An article on page 14 of the same August 15 Blic edition states: “EPS hiking prices, creates [financial] loss, while paying for logo”. Photo by author.

La plupart des personnes qui se plaignent et posent des questions sur les réseaux sociaux font référence directement ou indirectement à une possible corruption ou malappropriation des fonds en lien avec la refonte du logo.

En tant qu'entreprise possédée par l'Etat, Elektroprivreda Srbije est dans l'obligation légale de lancer un appel d'offres et de se soumettre à un processus public pour tout achat de biens ou de services, et il semble que les citoyens vont garder un oeil sur le gagnant de l'offre qui sera annoncé à la mi-août.

Comme de nombreuses autres entreprises nationales, Elektroprivreda Srbije est connue pour avoir, dans le passé, lancé des appels d'offres douteux.

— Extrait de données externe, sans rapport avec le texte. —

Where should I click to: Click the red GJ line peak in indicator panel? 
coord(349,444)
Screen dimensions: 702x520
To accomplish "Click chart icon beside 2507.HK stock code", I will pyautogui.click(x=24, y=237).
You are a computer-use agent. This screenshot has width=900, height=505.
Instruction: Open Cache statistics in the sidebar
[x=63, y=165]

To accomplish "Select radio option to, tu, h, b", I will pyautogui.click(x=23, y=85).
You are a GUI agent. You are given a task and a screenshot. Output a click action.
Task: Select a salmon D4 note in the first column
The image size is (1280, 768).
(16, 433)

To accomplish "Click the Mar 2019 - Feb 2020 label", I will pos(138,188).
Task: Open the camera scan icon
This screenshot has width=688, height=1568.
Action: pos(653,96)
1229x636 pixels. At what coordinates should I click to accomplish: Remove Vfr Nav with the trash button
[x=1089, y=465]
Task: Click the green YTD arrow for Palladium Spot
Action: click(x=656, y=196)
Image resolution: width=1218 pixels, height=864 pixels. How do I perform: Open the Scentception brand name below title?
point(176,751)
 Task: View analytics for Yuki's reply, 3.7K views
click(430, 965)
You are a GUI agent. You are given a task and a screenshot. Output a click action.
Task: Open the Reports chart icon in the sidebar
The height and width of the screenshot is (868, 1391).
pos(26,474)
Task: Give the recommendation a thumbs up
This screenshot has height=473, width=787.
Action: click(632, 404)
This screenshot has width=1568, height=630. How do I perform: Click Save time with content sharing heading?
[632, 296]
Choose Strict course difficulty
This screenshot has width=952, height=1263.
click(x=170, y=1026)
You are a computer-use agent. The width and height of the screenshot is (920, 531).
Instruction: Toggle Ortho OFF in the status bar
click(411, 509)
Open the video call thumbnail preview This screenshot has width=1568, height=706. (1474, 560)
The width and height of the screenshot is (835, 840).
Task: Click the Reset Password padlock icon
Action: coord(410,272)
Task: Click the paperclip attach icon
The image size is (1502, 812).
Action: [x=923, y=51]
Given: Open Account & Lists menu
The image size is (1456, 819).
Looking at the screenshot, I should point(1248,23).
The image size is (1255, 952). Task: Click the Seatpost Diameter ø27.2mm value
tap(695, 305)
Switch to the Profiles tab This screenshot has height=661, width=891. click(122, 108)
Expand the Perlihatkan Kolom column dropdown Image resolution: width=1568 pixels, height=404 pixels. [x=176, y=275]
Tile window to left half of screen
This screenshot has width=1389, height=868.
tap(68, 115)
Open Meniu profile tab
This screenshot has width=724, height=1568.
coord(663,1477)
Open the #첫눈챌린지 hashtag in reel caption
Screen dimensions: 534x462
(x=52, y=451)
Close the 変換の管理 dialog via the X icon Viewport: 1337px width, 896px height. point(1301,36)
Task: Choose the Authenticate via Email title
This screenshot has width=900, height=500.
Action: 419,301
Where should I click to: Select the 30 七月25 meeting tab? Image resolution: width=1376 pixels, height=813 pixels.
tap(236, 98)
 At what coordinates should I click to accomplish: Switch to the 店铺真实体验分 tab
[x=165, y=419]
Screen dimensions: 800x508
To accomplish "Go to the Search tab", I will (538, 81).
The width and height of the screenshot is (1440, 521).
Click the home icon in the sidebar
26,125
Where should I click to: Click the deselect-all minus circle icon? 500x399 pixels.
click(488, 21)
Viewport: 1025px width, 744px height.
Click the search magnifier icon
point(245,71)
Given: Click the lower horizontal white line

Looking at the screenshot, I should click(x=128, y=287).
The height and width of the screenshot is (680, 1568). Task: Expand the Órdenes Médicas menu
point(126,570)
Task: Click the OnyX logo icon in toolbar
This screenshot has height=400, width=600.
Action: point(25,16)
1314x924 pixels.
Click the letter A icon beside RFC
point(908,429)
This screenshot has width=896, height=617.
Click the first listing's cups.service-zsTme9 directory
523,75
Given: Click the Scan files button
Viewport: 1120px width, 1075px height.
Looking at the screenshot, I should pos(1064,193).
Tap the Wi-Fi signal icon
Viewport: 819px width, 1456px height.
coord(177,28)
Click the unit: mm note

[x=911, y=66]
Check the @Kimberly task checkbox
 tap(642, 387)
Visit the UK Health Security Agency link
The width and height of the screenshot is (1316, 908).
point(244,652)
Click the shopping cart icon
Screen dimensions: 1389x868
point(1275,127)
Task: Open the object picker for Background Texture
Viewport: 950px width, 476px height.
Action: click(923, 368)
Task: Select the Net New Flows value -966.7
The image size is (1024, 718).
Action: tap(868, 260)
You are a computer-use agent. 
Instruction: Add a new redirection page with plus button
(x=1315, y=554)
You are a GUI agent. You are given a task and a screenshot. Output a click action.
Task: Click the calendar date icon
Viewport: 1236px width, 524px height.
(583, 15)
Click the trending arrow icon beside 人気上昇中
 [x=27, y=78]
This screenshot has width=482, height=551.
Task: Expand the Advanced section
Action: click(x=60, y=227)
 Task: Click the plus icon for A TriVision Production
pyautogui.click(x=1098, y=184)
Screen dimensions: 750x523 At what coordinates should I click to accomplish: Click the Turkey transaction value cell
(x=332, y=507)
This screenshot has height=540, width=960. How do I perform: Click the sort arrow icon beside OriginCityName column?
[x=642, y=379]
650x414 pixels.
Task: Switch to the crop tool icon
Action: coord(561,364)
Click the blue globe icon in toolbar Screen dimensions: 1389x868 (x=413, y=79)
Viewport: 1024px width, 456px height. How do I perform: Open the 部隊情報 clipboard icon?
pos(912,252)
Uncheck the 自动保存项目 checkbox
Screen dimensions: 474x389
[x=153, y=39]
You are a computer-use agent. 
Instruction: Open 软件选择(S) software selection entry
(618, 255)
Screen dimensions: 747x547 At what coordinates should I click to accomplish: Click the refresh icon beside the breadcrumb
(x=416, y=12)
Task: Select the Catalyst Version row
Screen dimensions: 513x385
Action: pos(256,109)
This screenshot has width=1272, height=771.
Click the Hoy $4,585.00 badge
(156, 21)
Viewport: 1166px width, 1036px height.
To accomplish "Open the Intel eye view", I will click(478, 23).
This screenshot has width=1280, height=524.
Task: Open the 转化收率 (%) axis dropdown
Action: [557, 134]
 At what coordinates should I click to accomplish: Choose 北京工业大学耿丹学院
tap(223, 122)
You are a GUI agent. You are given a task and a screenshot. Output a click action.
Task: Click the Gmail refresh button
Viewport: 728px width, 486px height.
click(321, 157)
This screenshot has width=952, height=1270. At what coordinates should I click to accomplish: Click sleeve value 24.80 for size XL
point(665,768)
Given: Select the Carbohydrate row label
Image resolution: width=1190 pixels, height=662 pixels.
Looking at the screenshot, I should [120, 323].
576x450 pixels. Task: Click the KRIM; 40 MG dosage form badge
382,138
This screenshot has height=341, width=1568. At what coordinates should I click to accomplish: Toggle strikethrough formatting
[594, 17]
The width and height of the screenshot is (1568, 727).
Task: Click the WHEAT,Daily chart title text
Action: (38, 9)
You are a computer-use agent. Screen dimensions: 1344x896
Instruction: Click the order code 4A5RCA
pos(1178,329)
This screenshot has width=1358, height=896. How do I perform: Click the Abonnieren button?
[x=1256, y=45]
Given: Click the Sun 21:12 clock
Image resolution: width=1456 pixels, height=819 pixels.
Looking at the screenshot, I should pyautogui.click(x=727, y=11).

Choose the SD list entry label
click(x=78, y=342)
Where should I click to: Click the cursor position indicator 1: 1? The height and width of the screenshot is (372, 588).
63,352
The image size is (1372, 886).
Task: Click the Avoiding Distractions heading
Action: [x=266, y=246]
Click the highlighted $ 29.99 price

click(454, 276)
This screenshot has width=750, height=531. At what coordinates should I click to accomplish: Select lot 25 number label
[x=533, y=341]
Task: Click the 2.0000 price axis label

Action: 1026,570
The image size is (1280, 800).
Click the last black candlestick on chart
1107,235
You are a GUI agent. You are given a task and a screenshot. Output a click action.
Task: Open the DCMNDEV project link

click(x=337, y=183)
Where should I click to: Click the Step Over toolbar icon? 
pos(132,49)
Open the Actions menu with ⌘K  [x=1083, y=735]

Au mois de mai de cette année, la compagnie s'est attirée les foudres des Serbes pour avoir empêché les entreprises du pays de conclure un contrat pour remplacer les compteurs d'électricité, une pratique considérée par les activistes anti-corruption comme contrevenant aux normes imposées par la Banque Européenne de Reconstruction et de Développement.

Malgré le caractère récent de l'appel d'offres, la populaire blogueuse et auteure Mirjana Mimica a sarcastiquement demandé si le nom de l'entreprise qui remportera l'offre était déjà connu.

D'autres utilisateurs des médias sociaux ont tout simplement affirmé qu'une firme proche du Parti Progressiste Serbe, parti au pouvoir, remporterait l'appel d'offres.

Bon alors est-ce qu'on sait qui a gagné l'appel d'offres pour créer le nouveau logo d'EPS ?

— Mirjana Mimica (@Mahlat) August 15, 2015

Je parie 150 marks [allemands] qu'une compagnie née il y a deux mois et proche du SNS (le Parti Progressiste Serbe, au pouvoir) va gagner l'appel pour le nouveau logo d'EPS. (Cela me rappelle ce tweet du 15.08.2015)

— Mishomorka (@Mishomor) August 15, 2015

Les agences de création serbes et les designers freelance ont aussi participé à la discussion, bien que d'un point de vue davantage professionnel.

Ces dernières années, de nombreux web designers serbes ont travaillé depuis la Serbie pour des clients étrangers et sont bien au fait des caractéristiques du marché mondial et des prix dans ce secteur.

Alors qu'un représentant de l'agence cité dans l'article du Blic explique que la refonte d'un logo pour de grandes entreprises internationales est souvent beaucoup plus onéreuse — le design de chaque modèle de document utilisé par les grandes entreprises doit être repensé selon la charte d'identité graphique de la compagnie – la plupart des représentants de ce secteur en Serbie ne parviennent pas à comprendre pourquoi la refonte de l'identité visuelle d'une entreprise publique devrait coûter si cher, ni même en quoi elle est nécessaire pour la bonne marche de l'entreprise.

De nombreux professionnels du design et de la publicité en Serbie ont attiré l'attention sur quelques un des logos mondiaux les plus emblématiques et sur leurs coûts, et certains se disent prêts à voir d'ici peu le nouveau logo d'EPS sur cette liste.